The study was commissioned late in 2013 by Northumberland County Council to evaluate the effect of existing and planned onshore wind turbines on the tourism industry. The commission was split into two elements – a visitor perception study and a business impacts study.
The general conclusions are that there is no evidence to conclude that the development of windfarms has either a significant negative or positive impact on tourism although there could be localised impacts in terms of tourism being displaced; and the scale and rate of windfarm development in future could, if inappropriately located, change the value judgements of tourists.
It is important to note that the report is clear that there are limitations to the studies that have been reviewed, mainly concerning the age of the studies, which means that they relate to a smaller scale of wind-energy development and they were carried out in settings that are different to Northumberland.
It is recommended that it would be beneficial to carry out research in Northumberland that specifically addresses the impacts of windfarms on tourism. This would enable conclusions to be drawn that would be up-to-date and specific to the county.
The main reasons identified in the visitor perception study for visiting Northumberland are the scenery and the coastline and 11 per cent of respondents would be discouraged from visiting Northumberland due to windfarms, and 30 per cent will definitely or may be encouraged to visit somewhere other than Northumberland in the future because of the presence of windfarms.
Four per cent of respondents have been discouraged from visiting the county in the past due to windfarms, but the same percentage have visited the area because of windfarms.
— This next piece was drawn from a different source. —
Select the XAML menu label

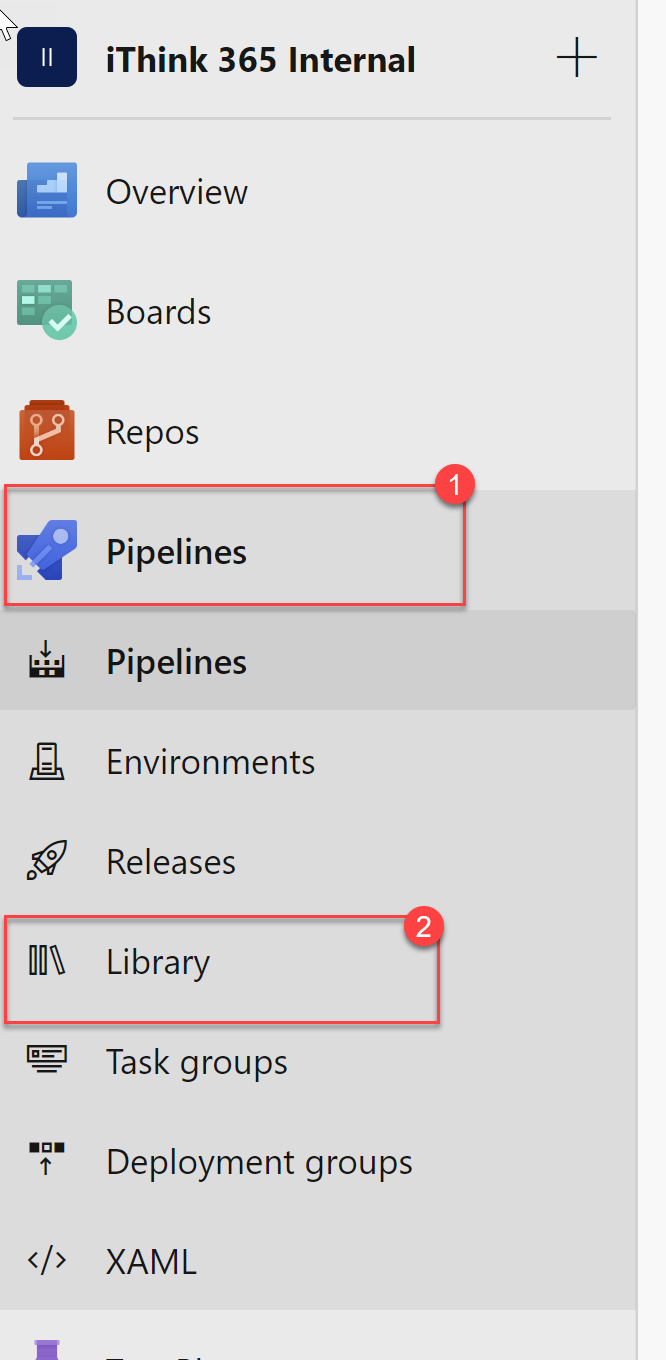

Only 16 per cent thought Northumberland had too many windfarms, 41 per cent thought it has enough and 43 per cent thought that the area could support more windfarms. 61 per cent agree that a correctly-sited windfarm does not ruin or intrude on the landscape.
There is some evidence to suggest that older visitors, in particular those that value remoteness, landscape, and scenery, are the most sensitive to the visual effects of windfarm developments on the landscape. However, it was considered that in locations where this market is significant the potential negative effect on overall visitor numbers may still be low, or at worst moderate.
Young people and overseas visitors are generally well disposed towards windfarms, and tourists exposed to windfarms are less negative about them than those who have not been exposed to them.